String as primary key

  • I have tables in database where a VARCHAR(50) string is unique identifier. The database currently has an integer identity column as clustered primary key, and there's a non-clustered index on string column. The customer always queries based on a defined set of the identifier (string) column.

    I wonder if someone sees an advantage of adding a persisted computed column to the table as the checksum of the string column, and then create a non-clustered index on the checksum and the string. When a customer requests data, we would compute the checksum of the customer provided identifier and add to the where clause or join, that the checksum and string must match.

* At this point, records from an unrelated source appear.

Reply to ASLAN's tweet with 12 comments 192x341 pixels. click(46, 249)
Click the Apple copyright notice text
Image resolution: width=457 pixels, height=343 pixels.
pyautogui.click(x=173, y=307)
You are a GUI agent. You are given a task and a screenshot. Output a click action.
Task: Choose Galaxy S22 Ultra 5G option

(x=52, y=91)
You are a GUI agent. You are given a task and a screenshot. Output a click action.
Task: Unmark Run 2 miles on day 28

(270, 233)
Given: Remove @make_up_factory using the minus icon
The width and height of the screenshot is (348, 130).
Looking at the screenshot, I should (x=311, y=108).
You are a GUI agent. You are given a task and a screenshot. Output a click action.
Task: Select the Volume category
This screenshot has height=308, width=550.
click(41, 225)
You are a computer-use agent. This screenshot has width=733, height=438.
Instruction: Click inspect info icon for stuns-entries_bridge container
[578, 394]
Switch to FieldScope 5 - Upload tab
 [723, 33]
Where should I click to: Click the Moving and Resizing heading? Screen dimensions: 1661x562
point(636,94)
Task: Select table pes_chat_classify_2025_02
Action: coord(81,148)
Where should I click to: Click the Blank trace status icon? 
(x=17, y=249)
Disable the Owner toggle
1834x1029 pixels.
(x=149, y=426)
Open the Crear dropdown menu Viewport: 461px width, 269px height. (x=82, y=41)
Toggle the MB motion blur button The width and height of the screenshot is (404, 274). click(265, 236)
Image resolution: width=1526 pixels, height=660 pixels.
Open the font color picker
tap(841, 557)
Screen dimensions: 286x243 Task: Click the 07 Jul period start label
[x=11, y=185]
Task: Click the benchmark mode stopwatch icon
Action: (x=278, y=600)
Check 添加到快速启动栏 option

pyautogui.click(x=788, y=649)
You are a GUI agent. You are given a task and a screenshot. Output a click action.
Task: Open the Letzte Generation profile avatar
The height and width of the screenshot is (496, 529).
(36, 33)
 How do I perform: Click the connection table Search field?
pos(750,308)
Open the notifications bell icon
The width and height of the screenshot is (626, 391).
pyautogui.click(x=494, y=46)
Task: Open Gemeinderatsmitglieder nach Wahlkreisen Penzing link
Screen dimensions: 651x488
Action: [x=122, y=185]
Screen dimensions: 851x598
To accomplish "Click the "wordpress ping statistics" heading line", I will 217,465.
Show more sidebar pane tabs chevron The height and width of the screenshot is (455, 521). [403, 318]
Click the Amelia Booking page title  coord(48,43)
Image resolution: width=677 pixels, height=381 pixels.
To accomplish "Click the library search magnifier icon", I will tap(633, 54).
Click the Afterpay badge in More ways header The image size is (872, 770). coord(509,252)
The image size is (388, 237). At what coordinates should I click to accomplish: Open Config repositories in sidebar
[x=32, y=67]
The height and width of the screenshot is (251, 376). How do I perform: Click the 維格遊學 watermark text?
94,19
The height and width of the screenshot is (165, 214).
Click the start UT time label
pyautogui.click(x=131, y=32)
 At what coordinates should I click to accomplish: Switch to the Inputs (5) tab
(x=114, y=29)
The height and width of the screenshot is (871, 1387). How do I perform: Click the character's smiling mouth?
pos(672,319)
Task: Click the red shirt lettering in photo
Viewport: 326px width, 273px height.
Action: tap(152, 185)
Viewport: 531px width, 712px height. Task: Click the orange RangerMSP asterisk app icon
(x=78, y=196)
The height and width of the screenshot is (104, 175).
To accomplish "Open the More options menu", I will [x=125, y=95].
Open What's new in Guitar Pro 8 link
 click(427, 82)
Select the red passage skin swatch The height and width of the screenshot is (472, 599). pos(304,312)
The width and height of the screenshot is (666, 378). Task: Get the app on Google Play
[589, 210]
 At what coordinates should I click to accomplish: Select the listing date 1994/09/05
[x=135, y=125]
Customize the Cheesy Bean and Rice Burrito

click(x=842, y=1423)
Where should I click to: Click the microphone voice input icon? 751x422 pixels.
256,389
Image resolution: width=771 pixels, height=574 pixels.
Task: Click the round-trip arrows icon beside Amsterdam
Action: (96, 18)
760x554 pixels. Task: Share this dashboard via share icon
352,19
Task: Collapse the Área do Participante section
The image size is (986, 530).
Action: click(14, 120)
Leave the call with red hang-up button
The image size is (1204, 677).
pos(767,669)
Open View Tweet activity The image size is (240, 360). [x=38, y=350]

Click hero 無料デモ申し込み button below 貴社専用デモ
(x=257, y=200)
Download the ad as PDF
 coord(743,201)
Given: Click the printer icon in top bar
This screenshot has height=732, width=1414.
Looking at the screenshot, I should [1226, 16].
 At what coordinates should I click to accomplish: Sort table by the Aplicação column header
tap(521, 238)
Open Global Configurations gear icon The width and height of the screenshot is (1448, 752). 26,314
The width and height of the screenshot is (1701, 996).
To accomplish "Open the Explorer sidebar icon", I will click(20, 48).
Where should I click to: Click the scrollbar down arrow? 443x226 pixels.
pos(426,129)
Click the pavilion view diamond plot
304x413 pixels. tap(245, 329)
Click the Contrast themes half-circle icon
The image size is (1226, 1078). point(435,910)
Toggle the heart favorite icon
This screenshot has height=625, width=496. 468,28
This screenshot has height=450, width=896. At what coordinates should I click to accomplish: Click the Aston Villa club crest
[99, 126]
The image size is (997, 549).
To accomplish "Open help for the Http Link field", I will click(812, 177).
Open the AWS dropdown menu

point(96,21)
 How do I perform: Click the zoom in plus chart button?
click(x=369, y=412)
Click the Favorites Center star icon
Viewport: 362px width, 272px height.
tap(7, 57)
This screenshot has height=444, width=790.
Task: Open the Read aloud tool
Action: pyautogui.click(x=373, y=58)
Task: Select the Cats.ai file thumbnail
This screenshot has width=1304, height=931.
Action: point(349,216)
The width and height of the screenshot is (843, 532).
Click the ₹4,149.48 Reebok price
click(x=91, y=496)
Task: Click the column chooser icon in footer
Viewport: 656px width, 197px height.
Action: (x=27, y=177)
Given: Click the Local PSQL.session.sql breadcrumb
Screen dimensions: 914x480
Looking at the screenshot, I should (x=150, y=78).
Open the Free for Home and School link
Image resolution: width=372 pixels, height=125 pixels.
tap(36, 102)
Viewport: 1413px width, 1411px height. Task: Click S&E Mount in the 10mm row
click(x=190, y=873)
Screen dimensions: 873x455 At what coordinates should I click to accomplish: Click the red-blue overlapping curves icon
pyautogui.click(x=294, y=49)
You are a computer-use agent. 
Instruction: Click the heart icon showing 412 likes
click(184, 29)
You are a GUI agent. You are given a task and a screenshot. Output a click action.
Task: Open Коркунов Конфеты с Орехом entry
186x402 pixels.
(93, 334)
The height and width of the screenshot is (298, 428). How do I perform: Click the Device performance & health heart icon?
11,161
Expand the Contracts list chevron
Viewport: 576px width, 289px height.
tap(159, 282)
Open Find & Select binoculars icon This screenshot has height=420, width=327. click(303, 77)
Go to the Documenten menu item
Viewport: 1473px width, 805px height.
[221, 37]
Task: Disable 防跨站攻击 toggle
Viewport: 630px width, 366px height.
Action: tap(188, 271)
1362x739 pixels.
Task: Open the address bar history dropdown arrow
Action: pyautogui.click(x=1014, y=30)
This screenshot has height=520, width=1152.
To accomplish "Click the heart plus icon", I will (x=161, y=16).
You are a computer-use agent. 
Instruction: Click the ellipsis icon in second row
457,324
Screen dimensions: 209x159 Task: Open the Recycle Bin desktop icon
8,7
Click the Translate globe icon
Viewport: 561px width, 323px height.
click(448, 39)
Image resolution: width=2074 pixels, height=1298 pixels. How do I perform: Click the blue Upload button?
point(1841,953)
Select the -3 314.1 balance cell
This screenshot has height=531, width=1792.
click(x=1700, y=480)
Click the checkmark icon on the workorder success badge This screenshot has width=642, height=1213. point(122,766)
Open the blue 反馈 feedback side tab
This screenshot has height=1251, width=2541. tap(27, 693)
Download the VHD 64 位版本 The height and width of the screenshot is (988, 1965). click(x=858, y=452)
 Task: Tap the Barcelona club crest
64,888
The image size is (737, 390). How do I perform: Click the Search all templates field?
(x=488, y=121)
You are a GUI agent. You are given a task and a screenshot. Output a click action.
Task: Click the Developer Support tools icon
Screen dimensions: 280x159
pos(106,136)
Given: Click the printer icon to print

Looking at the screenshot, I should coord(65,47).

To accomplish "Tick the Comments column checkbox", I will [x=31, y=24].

    Will SQL Server perform checksum check (integer) and only if it succeeds, perform the string check, in which case I see an advantage of added the checksum column? Or will SQL Server always check for both the checksum and string, in which case the additional column only adds unnecessary overhead? To note is the fact that the table(s) will have millions of rows, but the customer will request data for at at most, 100 or so identifiers.

  • Is there a problem just letting them query the column directly?

  • There is no problem letting them query the string directly. I'm mostly interested on the performance, though.

  • Either cluster directly on the string itself. Or, if you don't want to do, encode the string into an int (or smallint if you have less than ~20,000 values) and cluster on that. Clustering on identity is often very damaging to overall performance.

    For example:

    CREATE TABLE dbo.strings (

    string_id int IDENTITY(1, 1),

    string varchar(50)

    )

    In the main table:

    string_id int

    You might also store the string, denormalized, in the main table as well.

    For lookups:

    SELECT ...

    FROM main_table

    WHERE

    string_id IN (SELECT string_id FROM strings WHERE string IN ('<list of string values to lookup'>))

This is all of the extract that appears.